**Page extract:**
════════════════════
There are programs that will make data unrecoverable from a drive. They're easily found with by googling for a drive erase or wipe. What they do is reiteratively write meaningless data bits into every sector of the drive. I think the DOD standard is at least 7 rewerites, but some use even more. Needless to say, it takes many hours.
If you're giving your PC to someone else to use, it's easy enough to clear off the drive with these tools. Otherwise, dunk the whole thing in a big bucket of dirty water for a few days and you should be good to go. Unplug it and remove the battery first !
I agree with snidely about using a free program to overwrite the drive. I remember a study I saw a couple of years ago that showed the majority of donated computers had personal/financial data on them that was easily recoverable with a simple, free program that you didn't need to be a genius to use.
Since new hard drives are so cheap, my approach has been to physically remove the drive and literally smash it up with a sledge hammer. If the computer you're giving a way has any decent value to it, someone should be willing to spend $50 for a new drive.
kudzu what would someone do with the personal financial info if they had it? I have heard all of the warnings but don't know how they could use it.
If you have ever done anything online with banking or credit card transactions, there could conceivably be identifiable info such as user IDs, passwords, credit card and account numbers, etc., that could be used to hack into your accounts or allow you to become a victim of identity theft.
They couldn't get any of my money even if they hacked my accounts. I can't even do anything online with my money except move it from one account to another and my name has to be on both accounts and I don't do online banking any way or pay my bills online. Identity thief is possible, but the odds are low for that. My new credit can't be scanned by someone walking by me. That must be a serious threat because my husband's credit union issued new cards that can't be scanned by hand held electronics. The CU has called me twice asking if it was my signature on one of my checks and to verify a purchase of two games. I noticed on my home owners policy there is protection and help with ID theft.
After my system recently died I pulled the HD, put it in a vise, and beat it with a two pound hand sledge hammer. Archaic? Yes. Barbaric? Yes. Did it get the job done? Definitely.
I think you are low risk, but you might be surprised with what I could do once I got inside your banking account.
i think you have low disk space.
Your insurance protection is minimal and a throw-in. It has its limitation.
════════════════════
**Dataset content:**
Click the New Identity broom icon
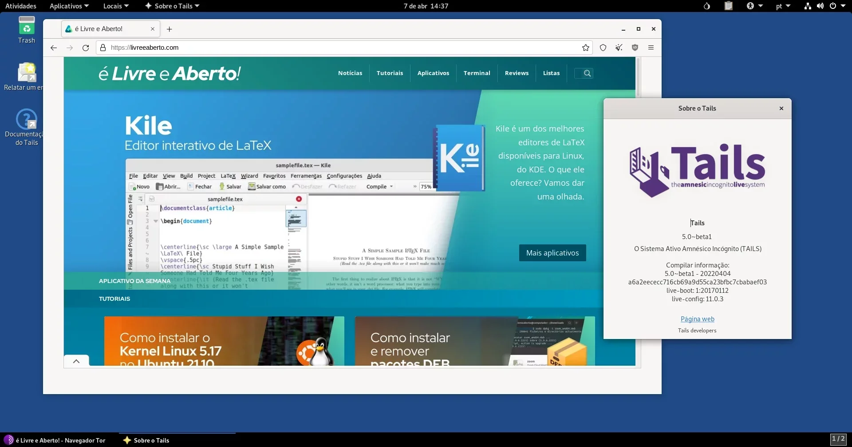The width and height of the screenshot is (852, 447). coord(619,48)
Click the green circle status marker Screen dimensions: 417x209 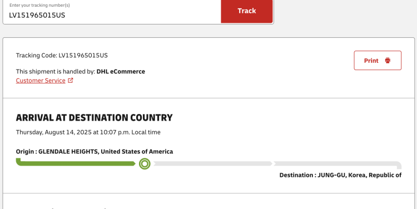[145, 164]
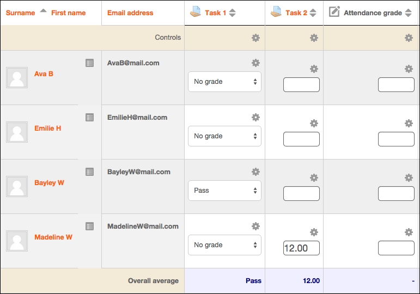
════════════════════
According to the discussion of wiping hard drives, how much should someone be willing to spend on a new drive if the donated computer has decent value?

$50.